> Work to complete
Reproduce each entry exactly as it reads. Leave the images out.

--------------------------------------------------

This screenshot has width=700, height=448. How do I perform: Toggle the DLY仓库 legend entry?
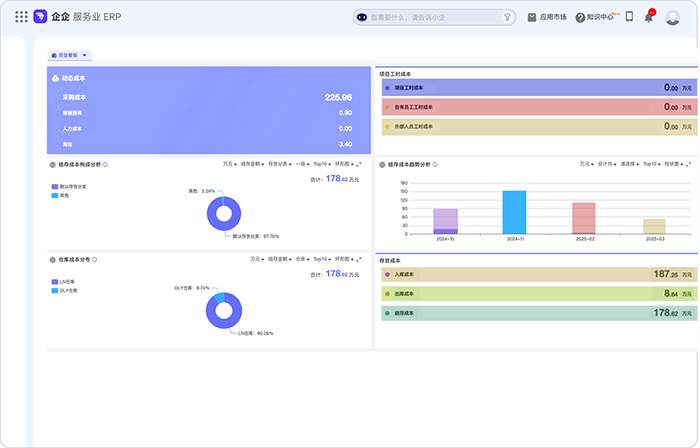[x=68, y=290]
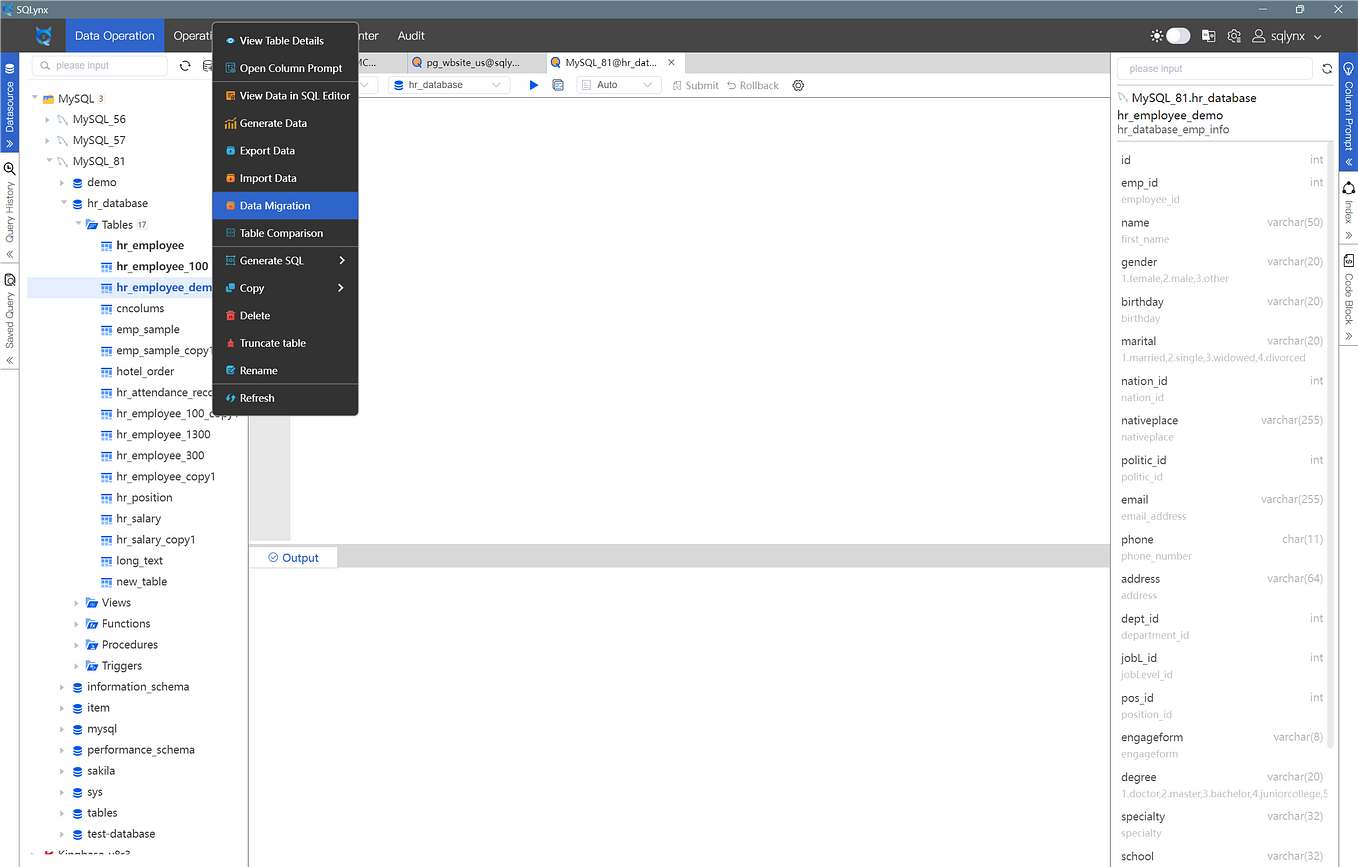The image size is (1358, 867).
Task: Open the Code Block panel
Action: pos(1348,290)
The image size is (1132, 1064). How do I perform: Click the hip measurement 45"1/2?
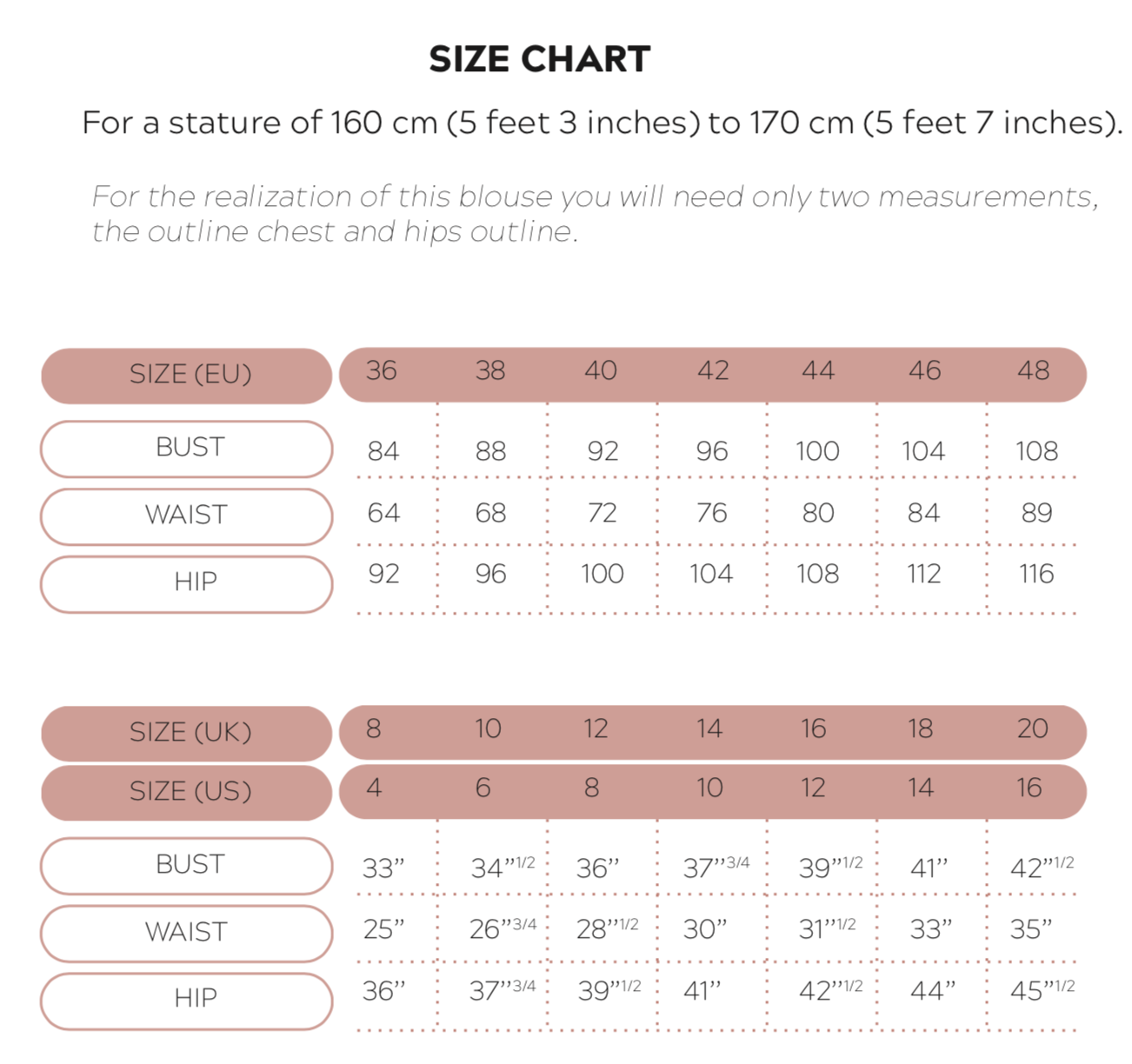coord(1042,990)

--------------------------------------------------

> Output of the task
This screenshot has width=700, height=448. How do I perform: Toggle the DLY仓库 legend entry?
[x=68, y=290]
The image size is (1358, 867).
Task: Open the Code Block panel
Action: pos(1348,290)
The image size is (1132, 1064). How do I perform: Click the hip measurement 45"1/2?
coord(1042,990)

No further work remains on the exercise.